規格によって桁数が違うが対応しているカードブランドによって最大桁数を定義しておくと良い。今回は最大「16 桁」とする。
セキュリティコードの桁数
セキュリティコードの桁数についてもカードブランドによって桁数が違う。
今回は最大「4 桁」とする。
適切なマークアップをする(TL;DR)
後述の内容を加味して下記のような入力フォームになった。
<label for="credit-card-number">クレジットカード番号</label>
<input
type="text"
id="credit-card-number"
inputmode="numeric"
autocomplete="cc-number"
pattern="[\d ]{14,16}"
title="14〜16桁の番号を入力してください"
/>
見出しを付ける
labelを利用して入力フォームの見出しを付ける。
<label for="credit-card-number">クレジットカード番号</label> <input type="text" id="credit-card-number" />
labelのfor属性に対して、対象となるinputのidを指定して紐付ける。
placeholder属性は、入力中は非表示になってしまうため、入力中にこのinputが何の入力欄なのかユーザーが分からなくなってしまう。そのため、見出しの代わりにplaceholderは利用しないようにする。
placeholderのアクセシビリティ上の課題
placeholder属性に設定したテキストが、スクリーンリーダーで意図した読み上げがされないケースや読み上げられてもそれが入力値なのかplaceholderなのかが分からないケースがあるようだ。
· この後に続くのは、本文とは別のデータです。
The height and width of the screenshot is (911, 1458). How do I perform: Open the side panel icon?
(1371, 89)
また、視覚的な課題もある。入力値ではないことを視覚的に示すために、通常の場合はplaceholderの色を薄くする。そうするとコントラスト比が低くなり、アクセシビリティの問題が生じてしまう。
これらの理由から、placeholder属性はアクセシビリティ上の問題もあるため、可能な限り利用しない方が好ましい。
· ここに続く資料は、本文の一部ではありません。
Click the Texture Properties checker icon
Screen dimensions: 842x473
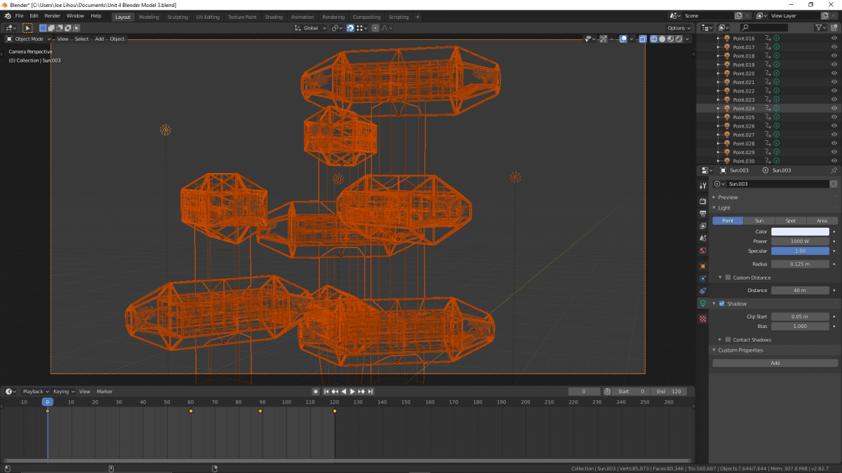[703, 319]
参考:プレースホルダーのアクセシビリティ上の課題と解決策 - SmartHR Tech Blog
数値の入力フォーム
番号用の入力フォームなのでtype="number"にしてしまいがちだが、そうするとカウントアップ・ダウンのための矢印がinput要素のUIに表示されてしまう。そのため、ここではtype="text"を利用する。
type="number"の入力フォームに表示されるUIUI自体はCSSなどで調整ができるが、カーソルキーで入力値が変わったり、番号がイコール数値(number)ではないため、type="text"の利用が好ましい。
モバイル用に適切なキーボード操作させるためinputmode="numeric"を指定する。
<input type="text" inputmode="numeric" />
inputmode="numeric"の入力フォームに設定した状態でキーボードを表示した例桁数の制限
クレジットカード番号を例に挙げると、最小 14 桁・最大 16 桁となる。
minlength="14"、maxlength="16"としても良いが、16 桁を超えた文字列をペーストされた場合にユーザーの意図しないところで切り捨てられてしまうのはあまり良くない(先頭にスペースが含まれているケースなど)。
<input type="text" minlength="14" maxlength="16" />
入力された値の正規化はバックエンドの処理で行うと良いだろう。
ここでは、pattern属性をpattern="[\d ]{14,16}"として:invalidな状態をユーザーに示す。ユーザビリティのために、パターン内容を説明するtitle属性を定義する。
<input type="text" pattern="[\d ]{14,16}" title="14〜16桁の番号を入力してください" />
input:invalid {
border: 1px solid red;
}
autocomplete属性で適切な情報を自動入力させる
都度ユーザーに情報を入力させるよりは、保存された情報の正確性は高いし、ユーザーにとっても利便性は高い。
autocomplete属性でクレジットカード情報に関する情報は以下(ほかの値はこちら)。
クレジットカード番号を入力させるフォームに仕様した例は以下の通り。
<input type="text" autocomplete="cc-number" />
登録したクレジットカード情報を自動入力するダイアログautocomplete属性を利用して自動入力されるカード情報
inputにautocomplete="cc-number"を付与するとブラウザの自動入力機能によって、あらかじめ登録しておいたクレジットカード情報をフォームに入力させることができる。